Hershael York, a professor of preaching at The Southern Baptist Theological Seminary, was one of the featured speakers at the Third Quinquennial International Congress on Preaching (ICOP), April 17-19 in Cambridge, England.
York, who serves as Victor and Louise Lester professor of Christian preaching and associate dean of the School of Theology at Southern, said being involved in a conference that also featured N.T. Wright, Alister McGrath and other prominent evangelical speakers was humbling.
“Add the august setting of Cambridge University and St. Andrews Street Baptist Church to the impressive array of speakers and I found myself a bit overwhelmed,” York said. “Thankfully I am used to that feeling simply by being on this faculty (at Southern), so by the grace of God I was able to say what God laid on my heart.”

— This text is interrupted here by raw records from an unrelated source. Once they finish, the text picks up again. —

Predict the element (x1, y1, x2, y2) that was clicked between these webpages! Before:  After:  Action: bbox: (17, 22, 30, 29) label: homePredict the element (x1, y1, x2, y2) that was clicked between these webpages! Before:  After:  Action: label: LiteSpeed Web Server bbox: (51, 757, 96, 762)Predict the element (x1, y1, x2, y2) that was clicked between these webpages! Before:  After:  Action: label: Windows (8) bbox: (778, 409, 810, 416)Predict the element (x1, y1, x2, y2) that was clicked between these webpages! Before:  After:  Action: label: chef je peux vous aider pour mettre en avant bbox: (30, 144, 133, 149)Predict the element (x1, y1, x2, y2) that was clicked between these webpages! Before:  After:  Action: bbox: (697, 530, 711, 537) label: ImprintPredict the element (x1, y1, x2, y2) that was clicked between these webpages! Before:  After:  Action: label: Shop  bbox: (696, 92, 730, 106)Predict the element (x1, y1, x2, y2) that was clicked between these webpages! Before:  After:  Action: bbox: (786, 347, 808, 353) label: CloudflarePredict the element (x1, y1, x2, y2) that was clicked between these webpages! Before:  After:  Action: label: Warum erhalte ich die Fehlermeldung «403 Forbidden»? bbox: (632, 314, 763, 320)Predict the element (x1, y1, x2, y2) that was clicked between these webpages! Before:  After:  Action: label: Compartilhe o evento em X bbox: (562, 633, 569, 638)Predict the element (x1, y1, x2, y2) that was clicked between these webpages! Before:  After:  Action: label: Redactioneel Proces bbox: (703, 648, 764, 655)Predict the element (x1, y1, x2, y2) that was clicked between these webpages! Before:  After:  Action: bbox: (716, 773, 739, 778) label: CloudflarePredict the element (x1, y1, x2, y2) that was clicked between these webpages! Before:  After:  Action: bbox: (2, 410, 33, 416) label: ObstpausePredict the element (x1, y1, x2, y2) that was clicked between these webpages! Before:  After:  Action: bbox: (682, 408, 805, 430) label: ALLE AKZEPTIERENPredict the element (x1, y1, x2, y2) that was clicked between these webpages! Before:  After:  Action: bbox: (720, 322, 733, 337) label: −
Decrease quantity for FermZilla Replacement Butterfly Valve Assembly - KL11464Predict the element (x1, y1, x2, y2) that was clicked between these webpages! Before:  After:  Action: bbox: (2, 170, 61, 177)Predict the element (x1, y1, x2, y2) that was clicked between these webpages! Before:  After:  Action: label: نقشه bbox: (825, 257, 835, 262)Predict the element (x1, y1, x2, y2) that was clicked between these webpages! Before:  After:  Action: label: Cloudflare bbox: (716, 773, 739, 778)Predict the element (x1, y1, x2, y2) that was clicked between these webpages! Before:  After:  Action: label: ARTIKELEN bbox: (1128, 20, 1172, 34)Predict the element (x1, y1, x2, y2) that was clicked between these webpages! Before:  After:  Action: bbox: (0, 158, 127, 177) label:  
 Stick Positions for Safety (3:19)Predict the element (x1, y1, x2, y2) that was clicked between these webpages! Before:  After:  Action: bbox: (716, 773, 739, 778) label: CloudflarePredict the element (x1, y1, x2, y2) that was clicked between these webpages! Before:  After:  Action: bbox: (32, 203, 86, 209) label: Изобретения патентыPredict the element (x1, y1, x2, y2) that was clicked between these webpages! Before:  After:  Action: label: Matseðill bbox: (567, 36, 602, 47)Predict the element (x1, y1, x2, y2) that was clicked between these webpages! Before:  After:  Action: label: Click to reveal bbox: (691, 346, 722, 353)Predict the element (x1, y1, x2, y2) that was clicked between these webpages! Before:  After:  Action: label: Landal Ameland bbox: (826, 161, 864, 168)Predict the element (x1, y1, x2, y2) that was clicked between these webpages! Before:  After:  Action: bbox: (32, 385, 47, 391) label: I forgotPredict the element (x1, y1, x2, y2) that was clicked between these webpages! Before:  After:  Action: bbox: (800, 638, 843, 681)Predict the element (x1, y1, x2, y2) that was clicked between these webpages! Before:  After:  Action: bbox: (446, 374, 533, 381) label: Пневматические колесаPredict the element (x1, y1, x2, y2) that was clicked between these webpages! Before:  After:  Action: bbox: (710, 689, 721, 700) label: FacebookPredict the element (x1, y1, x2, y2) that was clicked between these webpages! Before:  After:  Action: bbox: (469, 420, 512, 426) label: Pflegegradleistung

ICOP is sponsored by “Preaching” magazine and is held once every five years. The goal of the event is to employ experienced preachers and teachers to encourage pastors to faithfully preach God’s Word in 21st century western culture, according to the ICOP website.
The theme of the 2007 ICOP was “For Such a Time as This: Preaching Truth in an Age of Idolatry.” The first and third days of the conference featured several plenary sessions, while the middle day offered both general talks and workshop lectures.
York presented a plenary talk on the first day and one workshop session on day two. On April 17, York argued that the emerging church movement dilutes the Gospel in an effort to be culturally-relevant in his plenary address titled, “Emergent Exposition: The Apostle Paul Meets Napoleon Dynamite.”
In the lecture, York identified five mistakes that often creep into modern preaching. York said many pastors assume that felt needs are a guide for preaching, while others demonstrate an embarrassment before the text of Scripture.
Another common error is the incorrect assumption that a postmodern audience is more closed to the Gospel and more difficult to reach than past generations, he said. The final two mistakes York identified were an aversion to appearing authoritarian and a lack of urgency.
Using Paul’s methodology on the Areopagus as a model, York suggested five consequent corrections that contemporary preaching should reflect: a deliberate move from felt needs to true needs, a boldness to proclaim the Gospel and practice a true Christian counterculture, a conviction that only the Word of God can penetrate the hardness of the human heart regardless of its culture or epoch, an embrace of the offense of the cross and a conviction of the reality of hell and that life apart from Christ is ultimately wasted.
In his workshop session on April 18, York answered the question, “Which comes first: the heart or the mind?” He argued that while reaching both mind and heart through preaching is necessary, the preacher must first preach to the heart in order to reach the mind.
“Preaching factoid sermons that are full of content but devoid of emotion is an inadequate model of preaching,” he said. “The prophets of both testaments were noted for their emotion as well as their content. Jeremiah is the weeping prophet. Nathan confronted David with his sin by first getting him emotionally angry at sin, then he made the connection that he was the guilty one. Ezekiel’s elaborate illustrations certainly conveyed truth, but not without first reaching the heart of his audience. While the mind is the ultimate goal, the heart serves as the gatekeeper.”
Other speakers included Wright, bishop of Durham; McGrath, professor of historical theology at Oxford University; David Jeremiah, senior pastor of Shadow Mountain Community Church in San Diego, Calif.; Dave Stone, senior pastor of Southeast Christian Church in Louisville, Ky.; Timothy Warren, interim chair and professor of pastoral ministries at Dallas Theological Seminary; and Calvin Miller and Robert Smith, both of whom serve as professors of preaching at Beeson Divinity School in Birmingham, Ala.
General sessions were held at St. Andrews Street Baptist Church in central Cambridge, while the workshop lectures took place on the campus of several Cambridge University colleges. Pastors and church leaders from the United States, the United Kingdom and other countries attended the event. York said the conference played an important role in the furtherance of biblical preaching.
“Preaching is in crisis today,” he said. “Preachers seem to have lost confidence in the Word of God. Some mock the notion of a preacher standing before a congregation and expounding the Word. A conference like this causes people to reflect on the nature of preaching and, I hope, to reaffirm a belief in the sufficiency of the Bible. Preaching can only have eternal effects to the degree that it says what God says in His Word.”
Previous ICOP events were held in 1997 at Westminster Chapel in London, and in 2002 at the University of Edinburgh in Scotland.